Almost a year ago now I went down to Otley Brewing in South Wales and did a brew with them.  Unlike many collaborative brews, they made me come up with the recipe, select the hops and everything.  When I co-created Brew Dog’s Avery Brown Dredge with Zak and Mark, they did most of the work and I just said things like, “Yes. very good.” This time I was on my own.  Nowhere to hide.  (There’s a nice video of the brew day of you follow the link above).

Inspired by Martin Dickie’s ginger nuts (we were very hungover) I decided I wanted to brew an imperial stout with ginger.  And chocolate.  And then mature it in whisky casks for a year.You may say that’s showing off.  I say it was cruising for a fall.  As I kept chucking handfuls of crystallised ginger and Belgian chocolate drops into the copper when Nick Otley wasn’t looking (unaware that Nick was doing the same when I wasn’t looking) I was genuinely worried it wouldn’t work.

For ten months, some of this beer sat in bourbon barrels and some in mead barrels.  Nick finally tasted it last weekend and after he stopped saying ‘wow!’ (which took a while) he said it was pitch black, and very warming.

-- Problems and tasks --
(a) Name every person the brewing account mentions by name.
(b) Using the brewing account, answer each question:
(i) Where is Otley Brewing located?
(ii) For how long did some of the beer sit in barrels?
(iii) How did Nick describe the beer after tasting it?
(c) Reproduce the part of the brewing account that opens with the words containing "Inspired by Martin" and closes with "and very warming.".

Entries for finding text and elements
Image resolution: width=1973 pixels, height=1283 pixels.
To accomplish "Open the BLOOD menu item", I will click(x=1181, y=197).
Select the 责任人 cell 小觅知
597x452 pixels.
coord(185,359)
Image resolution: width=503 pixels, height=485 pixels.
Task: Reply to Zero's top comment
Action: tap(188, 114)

-- Worked solutions --
(a)
Zak
Mark
Martin Dickie
Nick Otley

(b)
(i) South Wales.
(ii) Ten months.
(iii) He said it was pitch black and very warming.

(c)
Inspired by Martin Dickie’s ginger nuts (we were very hungover) I decided I wanted to brew an imperial stout with ginger.  And chocolate.  And then mature it in whisky casks for a year.You may say that’s showing off.  I say it was cruising for a fall.  As I kept chucking handfuls of crystallised ginger and Belgian chocolate drops into the copper when Nick Otley wasn’t looking (unaware that Nick was doing the same when I wasn’t looking) I was genuinely worried it wouldn’t work.

For ten months, some of this beer sat in bourbon barrels and some in mead barrels.  Nick finally tasted it last weekend and after he stopped saying ‘wow!’ (which took a while) he said it was pitch black, and very warming.